En 1952, Philippe trouve un poste d’enseignant de section céramique à l’Ecole des Arts Décoratifs de Genève, en remplacement du directeur Marcel Noverraz blessé à la suite d’un accident de la route. En 1956, il est nommé directeur de la section céramique de l’Ecole jusqu’en 1979. 

Le couple quitte Montagny (près Yverdon) pour s’installer provisoirement à Genève. En 1959 ils trouvent une maison à Confignon pour y construire un atelier.

Philippe et Elisabeth sont unis dans la vie et dans le travail : 
« Ma rencontre avec Philippe Lambercy m'a permis de trouver ma voie et un sens à ce que j'avais appris en lui apportant mes connaissances des sciences naturelles pour les appliquer à la céramique et à la recherche d'émaux. La céramique de grès que nous désirions pratiquer était pratiquement inconnue en Suisse à l'époque. » 

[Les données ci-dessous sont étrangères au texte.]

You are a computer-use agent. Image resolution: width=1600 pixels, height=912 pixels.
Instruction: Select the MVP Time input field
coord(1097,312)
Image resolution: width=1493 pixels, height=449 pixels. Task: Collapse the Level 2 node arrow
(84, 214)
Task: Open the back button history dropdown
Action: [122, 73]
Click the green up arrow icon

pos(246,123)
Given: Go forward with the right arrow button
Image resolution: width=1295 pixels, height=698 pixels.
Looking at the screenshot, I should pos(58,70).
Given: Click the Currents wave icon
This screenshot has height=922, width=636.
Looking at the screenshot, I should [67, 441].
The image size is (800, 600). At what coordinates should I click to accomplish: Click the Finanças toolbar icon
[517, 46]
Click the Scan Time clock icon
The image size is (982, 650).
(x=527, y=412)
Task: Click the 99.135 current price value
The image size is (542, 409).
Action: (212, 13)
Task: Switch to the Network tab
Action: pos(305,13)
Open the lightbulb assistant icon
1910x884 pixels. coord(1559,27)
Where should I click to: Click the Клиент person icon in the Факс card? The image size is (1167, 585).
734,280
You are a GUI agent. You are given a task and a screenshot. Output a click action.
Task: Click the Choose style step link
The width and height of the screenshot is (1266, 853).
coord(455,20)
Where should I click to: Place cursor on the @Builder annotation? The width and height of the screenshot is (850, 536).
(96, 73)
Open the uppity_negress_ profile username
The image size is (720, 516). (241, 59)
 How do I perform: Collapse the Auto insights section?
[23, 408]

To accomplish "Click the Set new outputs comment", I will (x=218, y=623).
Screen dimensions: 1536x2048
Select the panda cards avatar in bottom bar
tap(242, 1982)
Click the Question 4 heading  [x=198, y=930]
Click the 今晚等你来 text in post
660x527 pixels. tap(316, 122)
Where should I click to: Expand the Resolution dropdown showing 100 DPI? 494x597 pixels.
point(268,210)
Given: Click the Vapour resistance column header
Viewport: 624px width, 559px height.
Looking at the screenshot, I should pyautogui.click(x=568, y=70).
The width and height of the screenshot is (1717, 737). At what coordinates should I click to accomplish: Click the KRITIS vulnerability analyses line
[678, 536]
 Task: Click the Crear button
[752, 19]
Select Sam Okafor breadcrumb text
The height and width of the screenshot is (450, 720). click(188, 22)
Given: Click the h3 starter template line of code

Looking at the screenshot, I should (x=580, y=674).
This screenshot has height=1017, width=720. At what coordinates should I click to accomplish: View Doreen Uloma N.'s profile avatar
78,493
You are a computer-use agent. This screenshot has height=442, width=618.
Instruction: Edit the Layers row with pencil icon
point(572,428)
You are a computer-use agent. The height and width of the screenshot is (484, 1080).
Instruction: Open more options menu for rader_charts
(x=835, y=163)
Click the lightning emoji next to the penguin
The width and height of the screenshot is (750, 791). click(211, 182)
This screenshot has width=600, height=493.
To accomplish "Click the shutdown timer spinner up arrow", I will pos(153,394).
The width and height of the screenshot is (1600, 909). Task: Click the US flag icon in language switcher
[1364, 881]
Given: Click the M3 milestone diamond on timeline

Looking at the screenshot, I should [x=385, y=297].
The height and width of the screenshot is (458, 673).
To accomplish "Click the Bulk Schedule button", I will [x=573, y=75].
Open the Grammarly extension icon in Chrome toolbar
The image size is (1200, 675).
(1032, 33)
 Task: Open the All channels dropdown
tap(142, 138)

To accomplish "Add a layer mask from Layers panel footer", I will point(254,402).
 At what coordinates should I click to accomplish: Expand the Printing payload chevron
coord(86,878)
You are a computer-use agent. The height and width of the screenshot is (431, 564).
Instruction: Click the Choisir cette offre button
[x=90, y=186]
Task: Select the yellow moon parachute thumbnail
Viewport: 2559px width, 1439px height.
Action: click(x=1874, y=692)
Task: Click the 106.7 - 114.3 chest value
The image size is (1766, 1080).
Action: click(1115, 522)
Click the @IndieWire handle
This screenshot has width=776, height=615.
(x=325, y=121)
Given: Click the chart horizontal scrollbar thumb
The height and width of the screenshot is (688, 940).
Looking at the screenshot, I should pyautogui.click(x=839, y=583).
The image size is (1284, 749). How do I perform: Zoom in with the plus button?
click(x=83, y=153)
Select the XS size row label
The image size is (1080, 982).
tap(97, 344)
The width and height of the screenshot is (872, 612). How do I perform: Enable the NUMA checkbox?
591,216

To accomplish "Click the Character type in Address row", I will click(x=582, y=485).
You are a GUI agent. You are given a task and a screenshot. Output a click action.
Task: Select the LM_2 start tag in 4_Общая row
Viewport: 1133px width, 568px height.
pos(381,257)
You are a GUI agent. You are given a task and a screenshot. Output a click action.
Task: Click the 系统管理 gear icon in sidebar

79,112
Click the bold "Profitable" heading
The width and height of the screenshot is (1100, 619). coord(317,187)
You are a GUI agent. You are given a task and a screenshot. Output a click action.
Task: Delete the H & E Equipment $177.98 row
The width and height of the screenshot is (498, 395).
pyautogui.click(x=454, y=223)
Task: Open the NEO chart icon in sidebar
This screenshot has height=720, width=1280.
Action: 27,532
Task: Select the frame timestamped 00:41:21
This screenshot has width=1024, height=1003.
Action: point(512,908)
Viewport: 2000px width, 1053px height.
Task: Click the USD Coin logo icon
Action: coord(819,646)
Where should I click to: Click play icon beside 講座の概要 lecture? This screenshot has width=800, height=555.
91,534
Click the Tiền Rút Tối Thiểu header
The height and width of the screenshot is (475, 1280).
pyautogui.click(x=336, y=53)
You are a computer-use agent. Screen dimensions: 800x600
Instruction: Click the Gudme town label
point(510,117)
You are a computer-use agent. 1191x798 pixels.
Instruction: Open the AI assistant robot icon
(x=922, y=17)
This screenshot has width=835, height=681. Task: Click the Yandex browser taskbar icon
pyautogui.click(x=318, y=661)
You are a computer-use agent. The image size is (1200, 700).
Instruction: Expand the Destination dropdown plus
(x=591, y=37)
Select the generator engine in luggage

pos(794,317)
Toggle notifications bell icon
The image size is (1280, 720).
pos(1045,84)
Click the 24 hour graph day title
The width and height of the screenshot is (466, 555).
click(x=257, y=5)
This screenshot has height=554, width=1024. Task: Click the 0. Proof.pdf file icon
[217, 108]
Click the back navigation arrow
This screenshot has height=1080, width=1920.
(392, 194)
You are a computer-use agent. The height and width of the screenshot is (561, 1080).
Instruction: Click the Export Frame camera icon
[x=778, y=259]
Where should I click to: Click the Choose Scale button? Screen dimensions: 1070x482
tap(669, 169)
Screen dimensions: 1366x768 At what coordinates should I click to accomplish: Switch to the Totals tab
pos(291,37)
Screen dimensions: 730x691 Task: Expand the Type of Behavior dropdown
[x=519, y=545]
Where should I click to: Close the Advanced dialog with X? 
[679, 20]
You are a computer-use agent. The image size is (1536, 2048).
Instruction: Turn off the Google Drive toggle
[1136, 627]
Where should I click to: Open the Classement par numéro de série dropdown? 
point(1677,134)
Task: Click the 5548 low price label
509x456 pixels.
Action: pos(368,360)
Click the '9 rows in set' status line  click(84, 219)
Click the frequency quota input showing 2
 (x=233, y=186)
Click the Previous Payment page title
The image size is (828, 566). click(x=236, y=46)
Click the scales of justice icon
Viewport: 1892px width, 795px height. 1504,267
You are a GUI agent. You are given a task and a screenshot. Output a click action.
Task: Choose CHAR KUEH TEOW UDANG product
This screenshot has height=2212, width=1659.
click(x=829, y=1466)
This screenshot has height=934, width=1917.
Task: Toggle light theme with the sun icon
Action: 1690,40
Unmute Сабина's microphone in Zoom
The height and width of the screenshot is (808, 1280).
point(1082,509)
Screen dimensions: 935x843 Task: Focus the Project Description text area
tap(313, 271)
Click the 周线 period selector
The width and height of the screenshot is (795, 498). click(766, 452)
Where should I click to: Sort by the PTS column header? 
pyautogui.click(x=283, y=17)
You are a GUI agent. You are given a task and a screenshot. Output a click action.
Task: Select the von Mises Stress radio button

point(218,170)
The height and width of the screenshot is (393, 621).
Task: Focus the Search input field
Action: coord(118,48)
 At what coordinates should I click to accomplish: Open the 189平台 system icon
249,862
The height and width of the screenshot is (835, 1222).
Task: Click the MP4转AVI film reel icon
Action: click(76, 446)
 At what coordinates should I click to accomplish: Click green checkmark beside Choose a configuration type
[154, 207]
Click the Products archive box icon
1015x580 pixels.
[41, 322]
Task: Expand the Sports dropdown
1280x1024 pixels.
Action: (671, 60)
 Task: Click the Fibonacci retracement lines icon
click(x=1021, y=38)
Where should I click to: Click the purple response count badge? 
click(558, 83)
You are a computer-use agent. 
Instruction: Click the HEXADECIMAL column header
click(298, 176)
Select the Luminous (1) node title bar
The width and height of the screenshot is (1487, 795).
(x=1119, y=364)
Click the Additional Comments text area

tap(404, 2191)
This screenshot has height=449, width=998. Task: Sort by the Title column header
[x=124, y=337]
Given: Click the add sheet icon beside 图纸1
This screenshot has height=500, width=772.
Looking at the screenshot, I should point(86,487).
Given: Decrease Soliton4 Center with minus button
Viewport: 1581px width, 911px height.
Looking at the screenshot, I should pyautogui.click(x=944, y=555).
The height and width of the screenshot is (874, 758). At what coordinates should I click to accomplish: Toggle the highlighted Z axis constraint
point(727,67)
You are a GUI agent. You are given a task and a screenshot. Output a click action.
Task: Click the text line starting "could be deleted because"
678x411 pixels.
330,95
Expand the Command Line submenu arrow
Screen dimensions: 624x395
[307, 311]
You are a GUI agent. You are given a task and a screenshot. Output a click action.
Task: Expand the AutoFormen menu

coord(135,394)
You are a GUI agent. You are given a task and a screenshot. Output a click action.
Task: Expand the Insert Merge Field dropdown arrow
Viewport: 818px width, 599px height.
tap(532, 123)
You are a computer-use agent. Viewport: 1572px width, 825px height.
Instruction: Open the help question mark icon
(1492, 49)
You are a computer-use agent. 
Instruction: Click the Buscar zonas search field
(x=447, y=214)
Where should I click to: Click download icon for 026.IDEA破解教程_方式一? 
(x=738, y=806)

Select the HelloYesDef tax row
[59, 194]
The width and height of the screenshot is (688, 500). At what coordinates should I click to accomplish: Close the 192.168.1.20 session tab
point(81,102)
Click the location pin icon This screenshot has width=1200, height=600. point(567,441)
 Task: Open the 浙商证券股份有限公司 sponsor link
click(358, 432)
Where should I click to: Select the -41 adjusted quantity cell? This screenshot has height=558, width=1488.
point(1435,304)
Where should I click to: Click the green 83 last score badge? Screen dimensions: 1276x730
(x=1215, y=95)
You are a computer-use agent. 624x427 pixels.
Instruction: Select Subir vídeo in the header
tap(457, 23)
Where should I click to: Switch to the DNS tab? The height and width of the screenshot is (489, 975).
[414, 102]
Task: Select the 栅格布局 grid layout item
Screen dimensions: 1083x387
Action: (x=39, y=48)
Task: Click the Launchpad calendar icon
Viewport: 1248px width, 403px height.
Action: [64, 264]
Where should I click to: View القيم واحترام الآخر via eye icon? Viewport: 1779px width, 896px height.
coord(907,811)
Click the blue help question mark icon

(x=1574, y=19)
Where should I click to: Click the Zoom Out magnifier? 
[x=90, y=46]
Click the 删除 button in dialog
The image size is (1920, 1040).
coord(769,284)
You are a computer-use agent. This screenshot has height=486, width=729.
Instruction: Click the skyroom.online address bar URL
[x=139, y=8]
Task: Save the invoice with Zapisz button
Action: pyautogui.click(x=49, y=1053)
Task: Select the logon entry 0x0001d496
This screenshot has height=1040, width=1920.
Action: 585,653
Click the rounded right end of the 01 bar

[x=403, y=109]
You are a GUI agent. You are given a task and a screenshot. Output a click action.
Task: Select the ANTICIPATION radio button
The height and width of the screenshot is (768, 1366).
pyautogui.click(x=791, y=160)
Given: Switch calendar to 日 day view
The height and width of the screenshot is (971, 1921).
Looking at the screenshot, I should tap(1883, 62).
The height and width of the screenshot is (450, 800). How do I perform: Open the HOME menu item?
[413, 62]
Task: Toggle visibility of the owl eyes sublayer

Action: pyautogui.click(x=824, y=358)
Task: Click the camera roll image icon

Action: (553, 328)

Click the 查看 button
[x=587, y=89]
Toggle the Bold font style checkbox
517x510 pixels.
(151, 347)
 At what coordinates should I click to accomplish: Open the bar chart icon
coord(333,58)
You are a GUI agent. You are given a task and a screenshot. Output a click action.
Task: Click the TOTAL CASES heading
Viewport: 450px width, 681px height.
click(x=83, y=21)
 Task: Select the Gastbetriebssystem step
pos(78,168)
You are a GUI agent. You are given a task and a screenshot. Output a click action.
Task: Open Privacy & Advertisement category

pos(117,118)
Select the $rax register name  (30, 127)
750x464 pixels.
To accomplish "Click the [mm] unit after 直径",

Début des années après-guerre, l’enseignement de la céramique se limitait à apprendre à produire des pièces utilitaires cuite à basse température ou à les décorer pour répondre aux besoins économiques de la tradition industrielle. Cette division du travail conduit à former des décorateurs ou des mouleurs ou des tourneurs. 
Philippe Lambercy choisit de moderniser l’enseignement en associant les parties fragmentées des spécialisations, qui ne permettent pas de créer. Son concept de formation globale de quatre ans englobait le tournage, l'émaillage de la céramique (utilitaire et artistique) et la technologie qui est enseignée par Elisabeth dès 1972. Sur les émaux, Elisabeth publie en 1993 ses recherches sous le nom ‘Les matières premières céramiques et leur transformation par le feu’, qui devient un livre de référence. 
philippe lambercy
Donnant une large part à la créativité personnelle, l’enseignement global de Philippe Lambercy est une véritable révolution conceptuelle du métier, dont la méthode avant-gardiste est encore reconnue de nos jours.   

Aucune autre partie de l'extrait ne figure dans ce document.